(Dataset entries)
--------
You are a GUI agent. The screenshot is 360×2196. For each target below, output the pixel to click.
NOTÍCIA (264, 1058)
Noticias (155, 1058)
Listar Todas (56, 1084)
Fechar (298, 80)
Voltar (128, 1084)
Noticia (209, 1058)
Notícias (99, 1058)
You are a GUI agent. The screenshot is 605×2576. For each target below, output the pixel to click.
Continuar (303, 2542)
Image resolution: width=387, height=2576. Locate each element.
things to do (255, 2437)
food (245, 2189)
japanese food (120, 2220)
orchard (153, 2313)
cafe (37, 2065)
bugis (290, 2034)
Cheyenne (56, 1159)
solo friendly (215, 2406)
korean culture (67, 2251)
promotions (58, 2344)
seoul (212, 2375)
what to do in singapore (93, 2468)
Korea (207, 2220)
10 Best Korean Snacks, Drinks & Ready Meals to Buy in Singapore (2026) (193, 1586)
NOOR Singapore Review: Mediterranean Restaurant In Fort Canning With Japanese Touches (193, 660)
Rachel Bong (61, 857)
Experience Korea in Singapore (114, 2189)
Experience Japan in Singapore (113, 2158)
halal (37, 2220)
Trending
--------
From the first line down to the last, give the records again exactly.

| Expected answer |
You are a GUI agent. The screenshot is 360×2196. For each target below, output the pixel to click.
NOTÍCIA (264, 1058)
Noticias (155, 1058)
Listar Todas (56, 1084)
Fechar (298, 80)
Voltar (128, 1084)
Noticia (209, 1058)
Notícias (99, 1058)
You are a GUI agent. The screenshot is 605×2576. For each target below, output the pixel to click.
Continuar (303, 2542)
Image resolution: width=387, height=2576. Locate each element.
things to do (255, 2437)
food (245, 2189)
japanese food (120, 2220)
orchard (153, 2313)
cafe (37, 2065)
bugis (290, 2034)
Cheyenne (56, 1159)
solo friendly (215, 2406)
korean culture (67, 2251)
promotions (58, 2344)
seoul (212, 2375)
what to do in singapore (93, 2468)
Korea (207, 2220)
10 Best Korean Snacks, Drinks & Ready Meals to Buy in Singapore (2026) (193, 1586)
NOOR Singapore Review: Mediterranean Restaurant In Fort Canning With Japanese Touches (193, 660)
Rachel Bong (61, 857)
Experience Korea in Singapore (114, 2189)
Experience Japan in Singapore (113, 2158)
halal (37, 2220)
Trending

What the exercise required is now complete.